▸ Exercise objective
Retype the whole of the data exactly.

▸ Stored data

━━━━

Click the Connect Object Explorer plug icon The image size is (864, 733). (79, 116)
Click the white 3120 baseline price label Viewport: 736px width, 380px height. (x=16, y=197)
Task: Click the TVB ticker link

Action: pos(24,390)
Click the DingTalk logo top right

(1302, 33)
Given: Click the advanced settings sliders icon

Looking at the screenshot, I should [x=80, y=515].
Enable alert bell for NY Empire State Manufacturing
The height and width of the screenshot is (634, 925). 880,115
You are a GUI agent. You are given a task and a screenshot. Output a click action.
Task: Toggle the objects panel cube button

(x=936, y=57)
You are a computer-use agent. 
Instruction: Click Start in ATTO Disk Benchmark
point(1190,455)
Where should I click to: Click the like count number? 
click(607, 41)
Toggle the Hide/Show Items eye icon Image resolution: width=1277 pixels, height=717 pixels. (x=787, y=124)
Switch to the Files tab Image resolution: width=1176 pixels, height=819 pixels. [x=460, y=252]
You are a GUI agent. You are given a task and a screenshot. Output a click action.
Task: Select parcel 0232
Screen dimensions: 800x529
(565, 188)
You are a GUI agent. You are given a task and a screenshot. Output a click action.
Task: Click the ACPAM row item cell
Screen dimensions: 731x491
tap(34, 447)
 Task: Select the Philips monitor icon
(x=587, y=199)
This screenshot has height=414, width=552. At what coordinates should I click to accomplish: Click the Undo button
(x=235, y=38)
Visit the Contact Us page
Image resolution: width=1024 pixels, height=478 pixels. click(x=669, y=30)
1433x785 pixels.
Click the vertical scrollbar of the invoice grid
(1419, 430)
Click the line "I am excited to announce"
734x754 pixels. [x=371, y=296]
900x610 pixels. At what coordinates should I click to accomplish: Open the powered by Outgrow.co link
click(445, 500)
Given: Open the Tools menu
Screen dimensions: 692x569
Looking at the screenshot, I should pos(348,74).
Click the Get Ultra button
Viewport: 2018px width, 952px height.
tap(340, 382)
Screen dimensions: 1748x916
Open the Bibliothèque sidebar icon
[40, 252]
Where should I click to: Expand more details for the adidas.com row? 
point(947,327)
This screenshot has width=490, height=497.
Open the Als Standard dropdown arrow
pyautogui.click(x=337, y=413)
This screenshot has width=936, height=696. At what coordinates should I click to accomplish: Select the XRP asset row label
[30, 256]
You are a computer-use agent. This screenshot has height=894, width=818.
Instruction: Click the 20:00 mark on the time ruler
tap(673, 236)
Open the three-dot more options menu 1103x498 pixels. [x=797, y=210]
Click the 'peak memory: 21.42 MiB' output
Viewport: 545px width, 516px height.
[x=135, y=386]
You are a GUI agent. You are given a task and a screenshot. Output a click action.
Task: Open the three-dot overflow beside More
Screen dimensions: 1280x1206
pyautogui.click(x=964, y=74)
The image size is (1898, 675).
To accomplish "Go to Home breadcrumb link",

━━━━

▸ Solution to this problem
Click the Connect Object Explorer plug icon The image size is (864, 733). (79, 116)
Click the white 3120 baseline price label Viewport: 736px width, 380px height. (x=16, y=197)
Task: Click the TVB ticker link

Action: pos(24,390)
Click the DingTalk logo top right

(1302, 33)
Given: Click the advanced settings sliders icon

Looking at the screenshot, I should [x=80, y=515].
Enable alert bell for NY Empire State Manufacturing
The height and width of the screenshot is (634, 925). 880,115
You are a GUI agent. You are given a task and a screenshot. Output a click action.
Task: Toggle the objects panel cube button

(x=936, y=57)
You are a computer-use agent. 
Instruction: Click Start in ATTO Disk Benchmark
point(1190,455)
Where should I click to: Click the like count number? 
click(607, 41)
Toggle the Hide/Show Items eye icon Image resolution: width=1277 pixels, height=717 pixels. (x=787, y=124)
Switch to the Files tab Image resolution: width=1176 pixels, height=819 pixels. [x=460, y=252]
You are a GUI agent. You are given a task and a screenshot. Output a click action.
Task: Select parcel 0232
Screen dimensions: 800x529
(565, 188)
You are a GUI agent. You are given a task and a screenshot. Output a click action.
Task: Click the ACPAM row item cell
Screen dimensions: 731x491
tap(34, 447)
 Task: Select the Philips monitor icon
(x=587, y=199)
This screenshot has height=414, width=552. At what coordinates should I click to accomplish: Click the Undo button
(x=235, y=38)
Visit the Contact Us page
Image resolution: width=1024 pixels, height=478 pixels. click(x=669, y=30)
1433x785 pixels.
Click the vertical scrollbar of the invoice grid
(1419, 430)
Click the line "I am excited to announce"
734x754 pixels. [x=371, y=296]
900x610 pixels. At what coordinates should I click to accomplish: Open the powered by Outgrow.co link
click(445, 500)
Given: Open the Tools menu
Screen dimensions: 692x569
Looking at the screenshot, I should pos(348,74).
Click the Get Ultra button
Viewport: 2018px width, 952px height.
tap(340, 382)
Screen dimensions: 1748x916
Open the Bibliothèque sidebar icon
[40, 252]
Where should I click to: Expand more details for the adidas.com row? 
point(947,327)
This screenshot has width=490, height=497.
Open the Als Standard dropdown arrow
pyautogui.click(x=337, y=413)
This screenshot has width=936, height=696. At what coordinates should I click to accomplish: Select the XRP asset row label
[30, 256]
You are a computer-use agent. This screenshot has height=894, width=818.
Instruction: Click the 20:00 mark on the time ruler
tap(673, 236)
Open the three-dot more options menu 1103x498 pixels. [x=797, y=210]
Click the 'peak memory: 21.42 MiB' output
Viewport: 545px width, 516px height.
[x=135, y=386]
You are a GUI agent. You are given a task and a screenshot. Output a click action.
Task: Open the three-dot overflow beside More
Screen dimensions: 1280x1206
pyautogui.click(x=964, y=74)
The image size is (1898, 675).
To accomplish "Go to Home breadcrumb link",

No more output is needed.